- Directed by: William Beaudine
- Written by: Charles R. Marion
- Produced by: Walter Mirisch
- Starring: Jane Nigh; John Archer; Wallace Ford; Gary Gray;
- Cinematography: Harry Neumann
- Edited by: William Austin
- Music by: Marlin Skiles
- Production company: Monogram Pictures
- Distributed by: Monogram Pictures
- Release date: March 9, 1952;
- Running time: 70 minutes
- Country: United States
- Language: English

= Rodeo (1952 film) =

1952 American sports drama film directed by William Beaudine

Rodeo is a 1952 American sports drama film directed by William Beaudine and starring Jane Nigh, John Archer and Wallace Ford. The film was made in cinecolor.

==Plot==

When the rodeo association owes her father a feed bill of $1,800, Nancy Cartwright goes to collect. To her shock, she discovers that not only has the association no funds, rodeo rider Slim Martin and others want Nancy to run the association.

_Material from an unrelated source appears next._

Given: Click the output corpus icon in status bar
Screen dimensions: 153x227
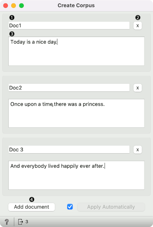Looking at the screenshot, I should pos(21,222).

She agrees to take over, and a romantic attachment develops between Nancy and Slim. A misunderstanding results in a past-his-prime performer, Barbecue Jones, attempting a comeback and being seriously injured. But things work out well in the end, Nancy restoring the association's finances and paying Barbecue's medical bills.

==Cast==
- Jane Nigh as Nancy Cartwright
- John Archer as Slim Martin
- Wallace Ford as Barbecue Jones
- Gary Gray as Joey Cartwright
- Frances Rafferty as Dixie Benson
- Sara Haden as Agatha Cartwright
- Frank Ferguson as Harry Cartwright
- Myron Healey as Richard Durston
- Fuzzy Knight as Jazbo Davis
- Robert Karnes as Charles Olenick
- Jim Bannon as Bat Gorman
- I. Stanford Jolley as Pete Adkins
- Ann Doran as Mrs. Martha Durston
- Russell Hicks as Allen H. Grandstead

==Bibliography==
- Marshall, Wendy L. William Beaudine: From Silents to Television. Scarecrow Press, 2005.